This condition has many names: leadership blinders, delusion, and narcissism, just to name a few. Although each ailment can lead to unique consequences, they are all rooted in the same cognitive bias known as "The Halo Effect". The Halo Effect is a perception that influences a person's impression of another--a figurative halo that changes the lens through which we view others and ourselves.

In other words, due to your success, title, and accomplishments people are unable to view you objectively--rather they see you as "angelic". They discredit contradictory information and only see what supports their convictions.

Unfortunately, this can be to your detriment as people will withhold vital feedback essential to your success. Also, it can create a false sense of security leaving you or your leaders exposed.

On an organizational level, if leaders don't catch this condition in its early stages, they can unintentionally run their companies, teams, and careers into the ground.

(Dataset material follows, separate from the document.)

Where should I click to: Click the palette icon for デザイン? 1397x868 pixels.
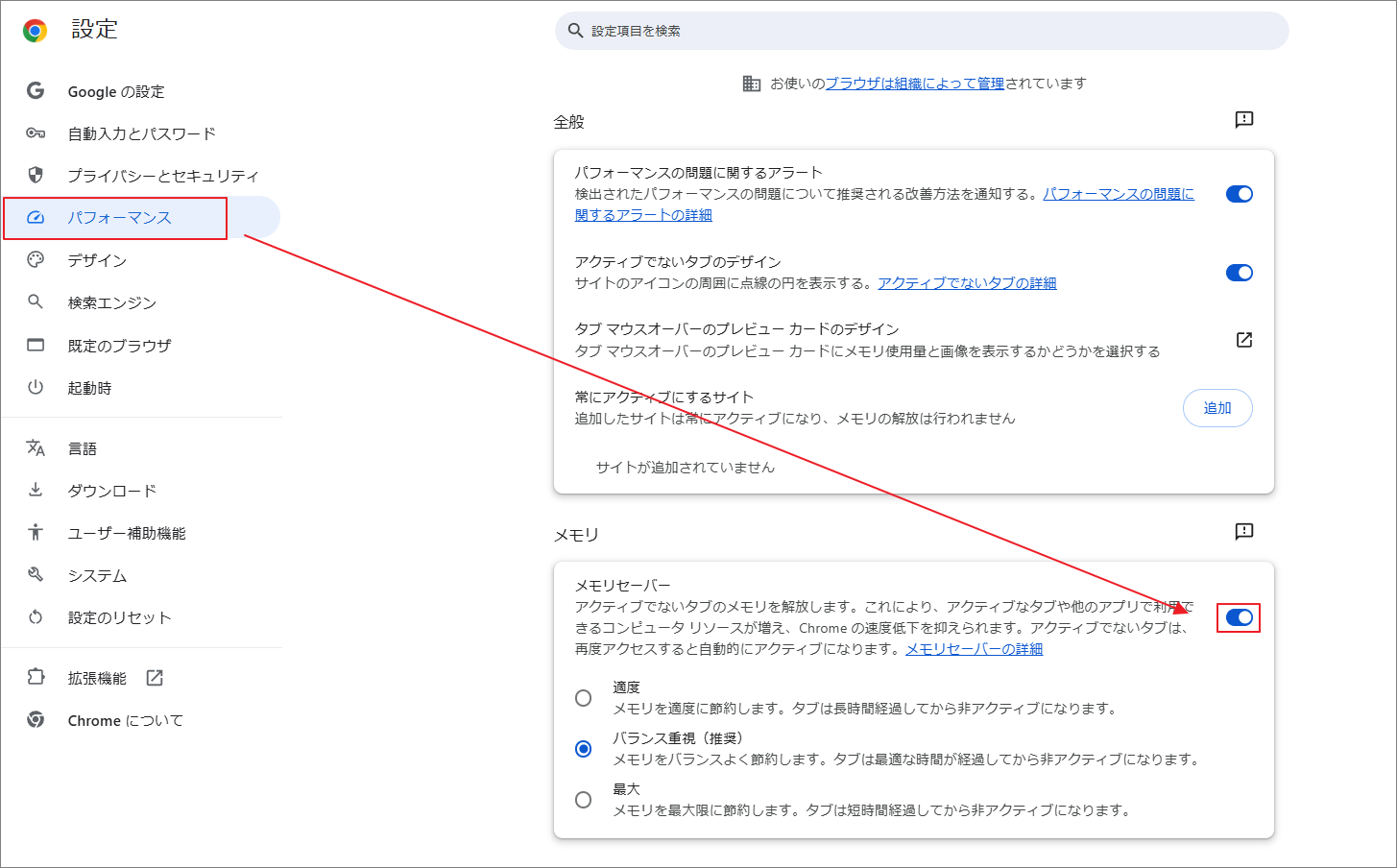click(x=35, y=259)
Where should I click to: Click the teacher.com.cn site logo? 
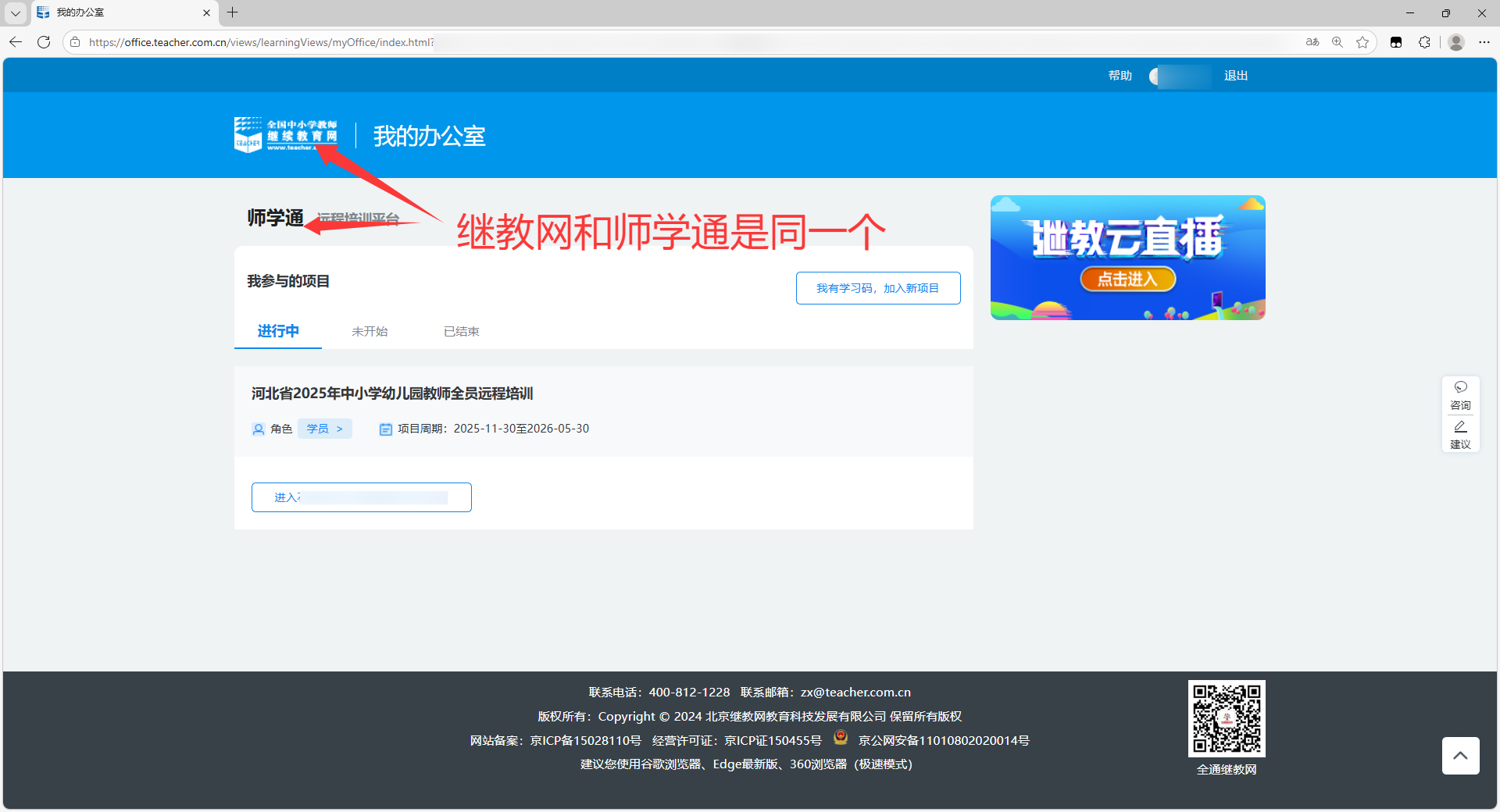(286, 135)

On an individual basis, "The Halo Effect" is called the self-fulfilling prophecy. If left to our own devices, we will selectively seek out information to confirm our bias and even ignore those who are trying to help.

There's no X-ray or blood test that can confirm this diagnosis, but here are some symptoms that will determine whether you or someone that you know is affected, via "Ego vs. EQ" by emotional intelligence expert Jen Shirkani:

  • You equate the lack of feedback (negative or constructive) as a sign that you are performing well and don't need to focus on further development.
  • You assume that if your team is honest regarding operational issues that they will also provide candid feedback about your leadership.
  • You do not elicit regular feedback from your team. If given, you blow it off or get defensive.
  • You regularly think to yourself: "If they don't like what I'm doing, they can go get a job elsewhere."

The irony, Goleman and his coauthors describe in Primal Leadership, is that the higher someone is on the org chart, the more valuable leadership feedback becomes.

Don't worry! There's a cure. Shirkani prescribed the following therapy:

  1. Remember that it's not bad leaders who don't get feedback. Sometimes the most beloved leaders have loyalists that protect them. So, don't be afraid to ask for information about "trivial" issues others may be aware of but not telling you.
  2. When sending emails or memos to employees, communicate in blog-speak, not corporate-speak. It helps you be more relatable and approachable.
  3. Don't believe your own press. Remember you are there to serve others who control your destiny. Work hard every day to earn their respect.
  4. Instead of focusing on what you can't control, focus on what you can--your actions, your words, your choices--and the impact they have on others. Everything else will take care of itself.
  5. Comfort zone is the enemy of emotional intelligence. In every interaction ask yourself, "Am I doing this (or not doing this) because it's easier for me? Or them?"

We never get too old or too successful for constructive criticism. Although it may come in different forms as we progress throughout our careers, the most successful leaders find ways to gather and learn from feedback.